On Motion for Rehearing.

Appellant’s attorney files his affidavit accompanying his motion for rehearing, seeking to show diligence in having filed his statement of facts and bills of exceptions within the time allowed by law and the order of the court.

[2,3] This affidavit, in substance, shows that Judge Oxford held one week of the term of Judge Swayne’s court in Ft. Worth, at which time this case was tried. It further shows that Judge Oxford left Ft. Worth and went to his home immediately after the overruling of his motion for a new trial and his notice of appeal, etc.; that within ten days thereafter he prepared his three bills of exception, and within a very short time thereafter ordered and requested the official stenographer to make out a statement of facts. The affidavit does not state when the statement of facts was made out. The statement of facts with the record contains not quite 36 pages in typewriting. Of course, we know, and every one knows, that such a statement of facts could have been made out within a very few days.
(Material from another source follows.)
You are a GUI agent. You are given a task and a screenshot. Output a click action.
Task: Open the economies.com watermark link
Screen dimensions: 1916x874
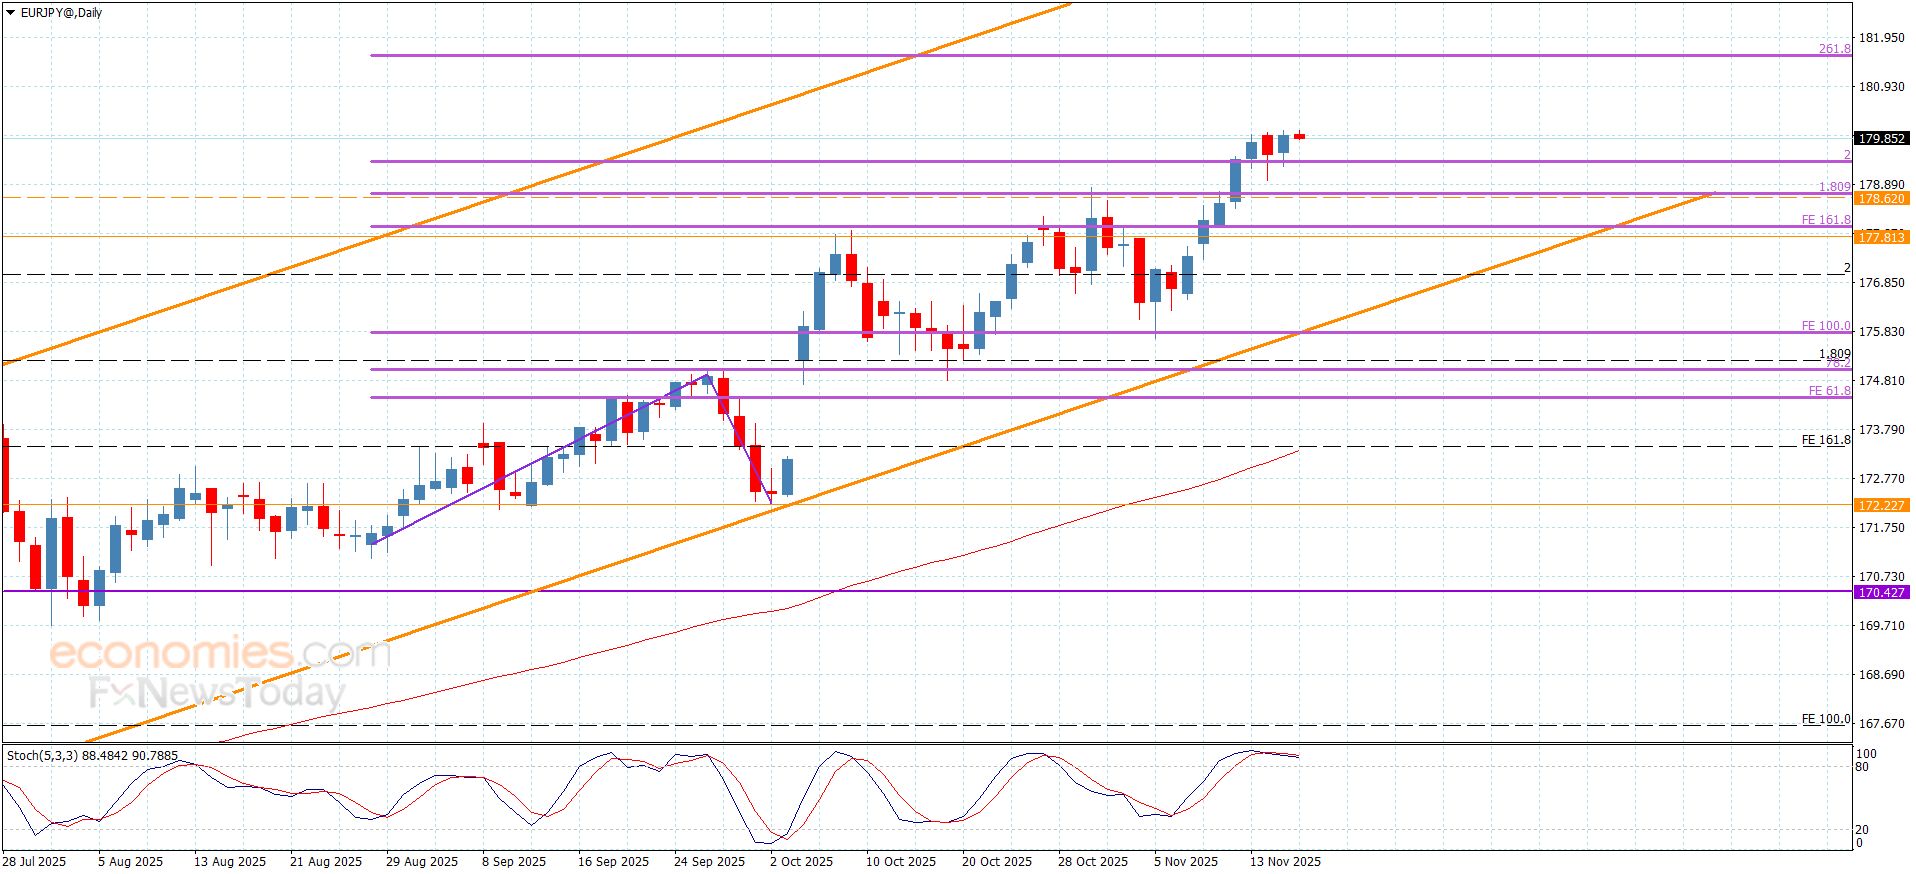point(219,654)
The afiidavit further shows that appellant awaited the return of Judge Swayne, showing that he was sick, out of the state, and absent for several weeks thereafter. It seems from the affidavit that appellant’s attorneys depended on getting his bills of exceptions and statement of facts approved by Judge Swayne; that, even after waiting these several weeks for Judge Swayne’s return, he did not see him to get him to pass on these documents for some time after his return. Under the law Judge Swayne, not having tried the ease, could have approved neither the statement of facts nor bills of exception, under both the statute and the decisions. Richardson v. State, 71 Tex. Cr. R. 111, 158 S. W. 517, and many other cases.

The affidavit further shows that it was not until some time after Judge Swayne’s return, the time not definitely stated, that he even saw Judge Swayne and was told by him that, as he had not tried the case, he preferred that Judge Oxford act on these papers; that he attempted to find Judge Oxford or get the papers to him. The whole affidavit shows such a lack of diligence that, under no authority, can we consider the statement of facts or bills of exception. There are a great many decisions of this court holding that, under such circumstances as shown herein, this court cannot, and will not, consider either the statement of facts *310or bills of exception. We cite only a comparatively few of them. Turner v. State, 22 Tex. App. 42, 2 S. W. 619; Henderson v. State, 20 Tex. App. 304; Bryant v. State, 35 Tex. Cr. R. 395, 33 S. W. 978, 36 S. W. 79; Bell v. State, 31 Tex. Cr. R. 521, 21 S. W. 259; Riojas v. State, 36 Tex. Cr. R. 182, 36 S. W. 268; George v. State, 25 Tex. App. 229, 8 S. W. 25; Monk v. State, 38 Tex. Cr. R. 602, 44 S. W. 158; Dennis v. State, 41 Tex. Cr. R. 160, 53 S. W. 111; Adams v. State, 60 S. W. 255; Shaffer v. State, 65 S. W. 1072; Ashman v. State, 74 S. W. 317; Murphy v. State, 45 S. W. 719; Bracy v. State, 49 S. W. 598; Farris v. State, 26 Tex. App. 107, 9 S. W. 487; Aistrop v. State, 31 Tex. Cr. R. 467, 20 S. W. 989; Jones v. State, 163 S. W. 75; Gowan v. State, 73 Tex. Cr. R. 227, 164 S. W. 6; Laws v. State, 73 Tex. Cr. R. 287, 164 S. W. 1015.

However, we will state that we have examined each of appellant’s three bills of exceptions and have read carefully the statement of facts. The evidence clearly establishes appellant’s guilt if we could consider the statement of facts. Neither of his bills of exceptions would present any error authorizing a reversal if we could consider them, so that in no event could this court have done otherwise than affirm this case. The motion is overruled.

DAVIDSON, J., not present at consultation.